Please note that the following document, although believed to be correct at the time of issue, may not represent the current position of the CRA.
Prenez note que ce document, bien qu'exact au moment émis, peut ne pas représenter la position actuelle de l'ARC.
March 13, 1987 Financial Industries Division Deferred Income Plans and Trusts Section G. Kauppinen 957-3495
This is in reply to your memorandum dated February 6, 1987 regarding the exchange of correspondence between XXXX and the Toronto District Office.
Your question is in regard to "golden handshake" bonuses which are offered as an inducement to XXXX employees to retire early when they are then subsequently re-employed for overseas postings. In some cases employees could be retired from XXXX for six to nine months before they are re-hired and posted overseas.

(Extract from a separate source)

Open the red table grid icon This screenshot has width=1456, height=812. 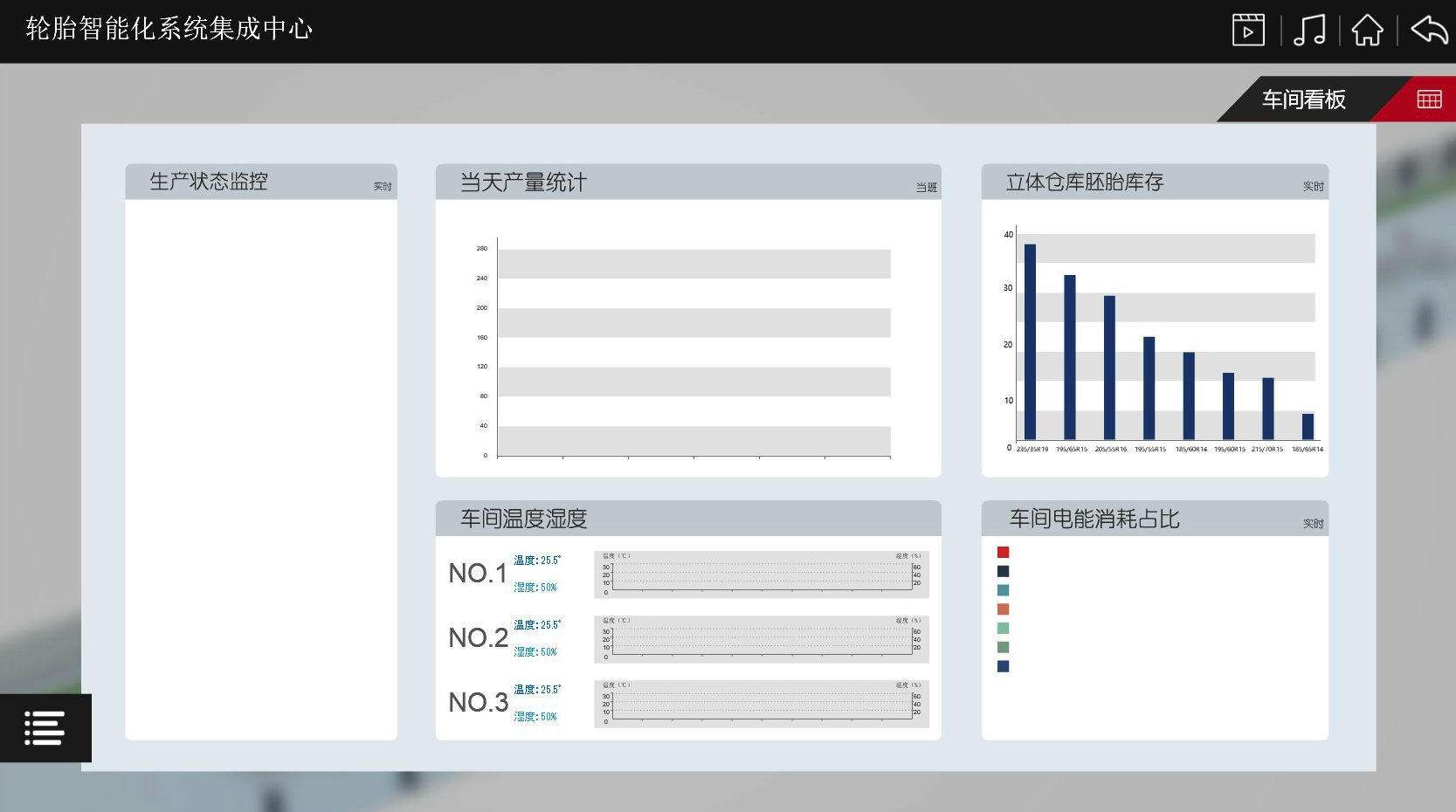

Specifically, you have asked our opinion regarding the applicability of paragraph 4 of IT-337R2 to these amounts.
In our opinion, a reasonable approach would be to examine the facts of each case. If an employee is offered early retirement with a "golden handshake bonus", and at-that time accepts a specific overseas assignment, then we would consider that employee not to have retired even if there is a delay before he is actually posted overseas (which we would consider to be a leave of absence). In these circumstances, the bonus would not be a retiring allowance for the purposes of paragraph 60(j.1) of the Act unless the receipt thereof was postponed until the employee completed the overseas assignment and severed all contractual employment with XXXX If the bonus was received by the employee prior to the time it would be taxed as ordinary employment pursuant to sections 5 and/or 6 of the Act in the year of receipt.
In circumstances where an employee retires, subsequently receives a bonus and at the time he retires there is no definite prospect for his being subsequently assigned overseas but only the possibility that this might occur then, in our opinion, the bonus would be a retiring allowance when received for the purposes of paragraph 60(j.1) of the Act. The subsequent re-employment of a former employee for overseas assignment under these circumstances would not, in our opinion, affect the original characterization of the amount received by such a former employee as a retiring allowance.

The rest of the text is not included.